In HTTP adaptive live streaming applications, video segments are encoded at a fixed set of bitrate-resolution pairs known as bitrate ladder. Live encoders use the fastest available encoding configuration, referred to as preset, to ensure the minimum possible latency in video encoding. However, an optimized preset and optimized number of CPU threads for each encoding instance may result in (i) increased quality and (ii) efficient CPU utilization while encoding. For low latency live encoders, the encoding speed is expected to be more than or equal to the video framerate.
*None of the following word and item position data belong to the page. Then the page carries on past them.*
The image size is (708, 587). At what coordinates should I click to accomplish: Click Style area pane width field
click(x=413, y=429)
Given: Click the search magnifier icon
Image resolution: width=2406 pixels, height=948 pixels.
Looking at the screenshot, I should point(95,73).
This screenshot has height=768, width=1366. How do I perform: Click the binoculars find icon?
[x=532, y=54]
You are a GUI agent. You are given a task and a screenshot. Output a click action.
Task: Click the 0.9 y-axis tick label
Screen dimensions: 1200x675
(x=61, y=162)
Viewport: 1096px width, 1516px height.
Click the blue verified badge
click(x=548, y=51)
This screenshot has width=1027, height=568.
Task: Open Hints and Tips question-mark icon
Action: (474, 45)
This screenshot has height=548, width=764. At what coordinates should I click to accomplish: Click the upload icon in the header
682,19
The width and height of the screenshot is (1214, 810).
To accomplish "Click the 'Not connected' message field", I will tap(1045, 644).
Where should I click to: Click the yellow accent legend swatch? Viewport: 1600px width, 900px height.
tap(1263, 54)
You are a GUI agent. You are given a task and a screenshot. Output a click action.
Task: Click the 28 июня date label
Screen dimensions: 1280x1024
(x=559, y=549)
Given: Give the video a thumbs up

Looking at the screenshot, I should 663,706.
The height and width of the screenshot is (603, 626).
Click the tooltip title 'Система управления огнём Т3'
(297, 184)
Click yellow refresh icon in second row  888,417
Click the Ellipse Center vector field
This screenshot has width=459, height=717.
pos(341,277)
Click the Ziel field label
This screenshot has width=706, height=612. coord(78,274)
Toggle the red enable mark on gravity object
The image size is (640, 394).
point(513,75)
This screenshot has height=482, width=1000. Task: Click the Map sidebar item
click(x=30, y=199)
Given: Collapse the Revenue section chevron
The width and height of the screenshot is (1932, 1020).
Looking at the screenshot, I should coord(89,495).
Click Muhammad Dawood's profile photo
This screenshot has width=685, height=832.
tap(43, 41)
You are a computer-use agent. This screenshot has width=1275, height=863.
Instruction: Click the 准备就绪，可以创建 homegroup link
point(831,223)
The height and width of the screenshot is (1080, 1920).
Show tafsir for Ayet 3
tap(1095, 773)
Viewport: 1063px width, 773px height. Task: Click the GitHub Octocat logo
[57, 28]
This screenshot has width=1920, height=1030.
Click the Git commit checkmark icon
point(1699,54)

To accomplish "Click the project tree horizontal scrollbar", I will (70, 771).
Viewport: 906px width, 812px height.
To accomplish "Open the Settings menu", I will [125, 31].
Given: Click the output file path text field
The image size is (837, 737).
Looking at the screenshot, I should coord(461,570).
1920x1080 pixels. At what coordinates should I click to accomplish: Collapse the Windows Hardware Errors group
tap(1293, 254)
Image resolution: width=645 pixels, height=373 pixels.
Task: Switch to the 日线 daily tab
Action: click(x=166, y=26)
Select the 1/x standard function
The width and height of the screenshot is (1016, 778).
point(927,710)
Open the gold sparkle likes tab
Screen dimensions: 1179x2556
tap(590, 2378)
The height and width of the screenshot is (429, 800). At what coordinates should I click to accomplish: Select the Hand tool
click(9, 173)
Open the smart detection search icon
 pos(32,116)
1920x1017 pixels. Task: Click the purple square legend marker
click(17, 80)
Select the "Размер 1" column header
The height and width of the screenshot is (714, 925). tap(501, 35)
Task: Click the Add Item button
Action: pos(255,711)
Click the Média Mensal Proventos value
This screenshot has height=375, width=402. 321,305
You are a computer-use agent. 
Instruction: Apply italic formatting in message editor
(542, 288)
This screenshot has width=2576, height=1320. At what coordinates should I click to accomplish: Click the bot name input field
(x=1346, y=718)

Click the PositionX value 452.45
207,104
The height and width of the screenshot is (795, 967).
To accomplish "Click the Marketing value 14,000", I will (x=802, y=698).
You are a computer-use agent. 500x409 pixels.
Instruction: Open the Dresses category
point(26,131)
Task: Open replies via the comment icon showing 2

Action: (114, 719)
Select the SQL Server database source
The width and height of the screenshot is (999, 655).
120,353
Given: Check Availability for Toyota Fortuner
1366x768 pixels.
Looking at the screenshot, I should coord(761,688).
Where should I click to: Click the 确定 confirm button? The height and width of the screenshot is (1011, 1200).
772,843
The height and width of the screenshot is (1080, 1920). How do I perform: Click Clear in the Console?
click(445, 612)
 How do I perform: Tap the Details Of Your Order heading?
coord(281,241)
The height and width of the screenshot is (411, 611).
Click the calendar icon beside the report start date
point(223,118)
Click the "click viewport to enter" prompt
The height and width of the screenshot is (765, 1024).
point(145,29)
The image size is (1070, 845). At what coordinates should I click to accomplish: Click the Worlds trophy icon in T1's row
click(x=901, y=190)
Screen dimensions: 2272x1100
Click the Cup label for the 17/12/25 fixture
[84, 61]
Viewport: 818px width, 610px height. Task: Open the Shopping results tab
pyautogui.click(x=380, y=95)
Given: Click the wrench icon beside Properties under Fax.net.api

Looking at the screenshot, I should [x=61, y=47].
To this light, this paper introduces a Just Noticeable Difference (JND)-Aware Low latency Encoding Scheme (JALE), which uses random forest-based models to jointly determine the optimized encoder preset and thread count for each representation, based on video complexity features, the target encoding speed, the total number of available CPU threads, and the target encoder. Experimental results show that, on average, JALE yield a quality improvement of 1.32 dB PSNR and 5.38 VMAF points with the same bitrate, compared to the fastest preset encoding of the HTTP Live Streaming (HLS) bitrate ladder using x265 HEVC open-source encoder with eight CPU threads used for each representation. These enhancements are achieved while maintaining the desired encoding speed. Furthermore, on average, JALE results in an overall storage reduction of 72.70 %, a reduction in the total number of CPU threads used by 63.83 %, and a 37.87 % reduction in the overall encoding time, considering a JND of six VMAF points.

Figures (5)

• Figure 1: The encoding speed of each representation in HLS bitrate ladder HLS_ladder_ref for the Wood_s000 sequence VCD_ref using ultrafast preset of x265 x265_ref using 4, 8, and 16 CPU threads for each representation.
• Figure 2: Live encoding using JALE envisioned in this paper.
• Figure 3: $(\hat{n}, \hat{p})$ look-up table used in the experimental validation of this paper.
• Figure 4: Results for each representation in JALE. JND-based representation elimination is not considered in these plots.
• Figure 5: Rate-distortion (RD) curves of representative sequences (segments) for DefaultHLS_ladder_ref encoding (blue line), CAPS ($c=8$) caps_ref encoding (red line), compared to JALE ($v_{\text{J}}$=6).